# parasitic draw or bad battery?



## Dieselard (Jan 2, 2012)

I have been noticing for the past 2 weeks that my Cruze has been turning over slower in the mornings then usual, and my charging voltage reads 15.1-15.5 volts constantly and will not lower. The past 2 years I had the car, it used to be a steady 13.8 or lower (charged battery) and I noticed something may be wrong.

I went the start it yesterday cold morning, (20 degress F) and it was VERY slow to start, and when it did, it stumbled and missed before it idled correctly (extremely slow crank) Thinking it was a bad battery I had advance auto load test it, they said it was fine and to recharge. After this it was driven for a 2 hour road trip with no problems

I went and unhooked all my amplifiers and everything aftermarket I installed on the car since I bought it. (2 amplifiers, minidsp, heated seats, HIDs) and left it overnight again. This morning same thing. Its on a charger right now and was low on a charge. 

Anybody run into this? Any advice?

I was thinking of a new die hard advanced gold battery at sears because I do not want to be stranded.


----------



## obermd (Mar 3, 2012)

Have the battery checked. 15+ volts on the display tells me the car is really struggling to keep the battery charged.


----------



## Robby (Mar 1, 2013)

If you don't have a VOM then just remove the negative cable overnight.
If a parasitic draw, it will crank normally once reconnected......if it is a internally failing battery, it'll turn slowly as you decribed.

As a battery reaches the end of its service life, it becomes resistant to 'giving its power out'(term used as example).....this is a result of 'sulfation', a naturally occuring event that is the result of discharge/recharge cycles from normal use.
Operators can hasten this failure by having equipment that draws at all times, car running or not.
This causes 'Deep Cycling' meaning the battery is down to about 70/80% charge at each startup, then at 100% at shutoff.
The cycle repeats every day and the battery ends up having a short lifecycle.

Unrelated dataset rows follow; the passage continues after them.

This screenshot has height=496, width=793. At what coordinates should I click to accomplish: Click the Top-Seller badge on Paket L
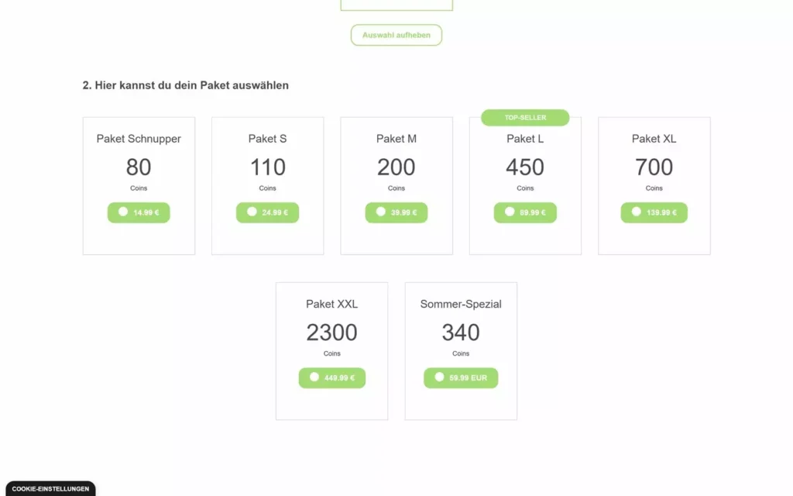point(525,118)
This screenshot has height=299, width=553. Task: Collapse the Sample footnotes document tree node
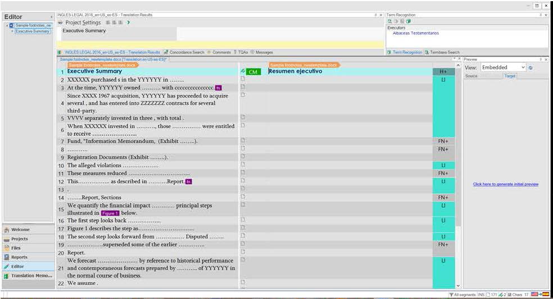tap(6, 25)
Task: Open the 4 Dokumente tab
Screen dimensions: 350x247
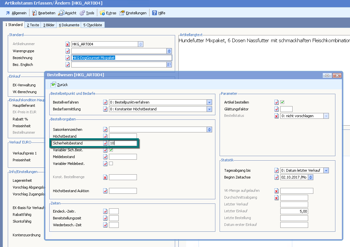Action: tap(69, 25)
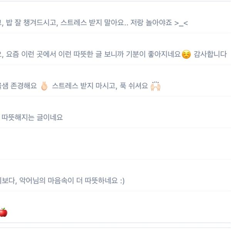Click the crossed fingers emoji

[x=44, y=86]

This will cause much debate but just about all premium brand batteries (Delco included) are essentially the same from a potental lifespan point of view.
Rob


----------



## Dieselard (Jan 2, 2012)

I hooked up a DMM (fluke) to the battery posts yesterday morning and put it on the "low' setting. It dropped to 5.5V on cranking. It was at 12.2-12.3V before i tried to crank it.

I will try that Robby.
Thank you.


----------



## Robby (Mar 1, 2013)

Since you have a meter, just pull the negative and connect from post to cable on the 20 volt DC setting.
Anything more than .3....three tenths of a volt DC is excessive........then, recheck with your add on electronics connected.......you may have something with a excessive memory draw.

Rob


----------



## newsguy99 (May 24, 2013)

Dead battery.. Just had the same thing happen.. However, mine wouldn't even turn the car over.. had to call for a jump start this morning. Autozone, Pepboys, and the rest will test the battery while its still connected to the car system, and running.. It'll test as the battery is good, and the alt. is turning out high voltage.

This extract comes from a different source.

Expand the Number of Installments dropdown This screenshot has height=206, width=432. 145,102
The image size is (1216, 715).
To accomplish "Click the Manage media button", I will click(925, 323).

However, when taken to the dealership.. they remove the battery from the car, and load test it, with some sort of electronic thing... My battery tested with 0 cold cranking amps. (meaning the battery was D.E.A.D.)
After I got the jump, and was able to get moving.. the DIC showed 15.1 volts... So, with you saying you're DIC is showing the same thing, I'll conclude its a dead battery.

Cheapest I've found, is at walmart.. $100.00, my dealership has the 6 yr battery for 115, or the 7 yr one for 126... I took the 126 battery, and let them install it. (yes, they charged extra for the install)..

Check which battery you have as well.. I'm willing to bet, it'll be the 525CCA Like this one.


----------



## sx sonic (Nov 25, 2013)

Robby gave a great, basic test for checking parasitic draw vs bad battery.

The super low output while cranking does sound like a bad cell, can't hold its own under load.

If you have an amp clamp you could hook it around the negative cable, then cycle the key, get out and lock the doors. Current draw should drop to below .08A after several minutes (less than .05A/5 milli amps would be great). If that's the case parasetic loads are in check.

The same can be done with a multi-meter connected in series with the negative battery terminal and neg cable. Just be sure to have all loads like the fan, heated seats, volume off since most meters are fused at 20 amps and you don't want to exceed that.


----------